▸ What you will do
Give back the line in the listing below that contains "Given: Click the" and all remaining lines, retyped exactly, through the last line.

▸ Record set
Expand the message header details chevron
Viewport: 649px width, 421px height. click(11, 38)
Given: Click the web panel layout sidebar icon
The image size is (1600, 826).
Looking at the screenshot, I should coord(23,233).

▸ Exercise output
Given: Click the web panel layout sidebar icon
The image size is (1600, 826).
Looking at the screenshot, I should coord(23,233).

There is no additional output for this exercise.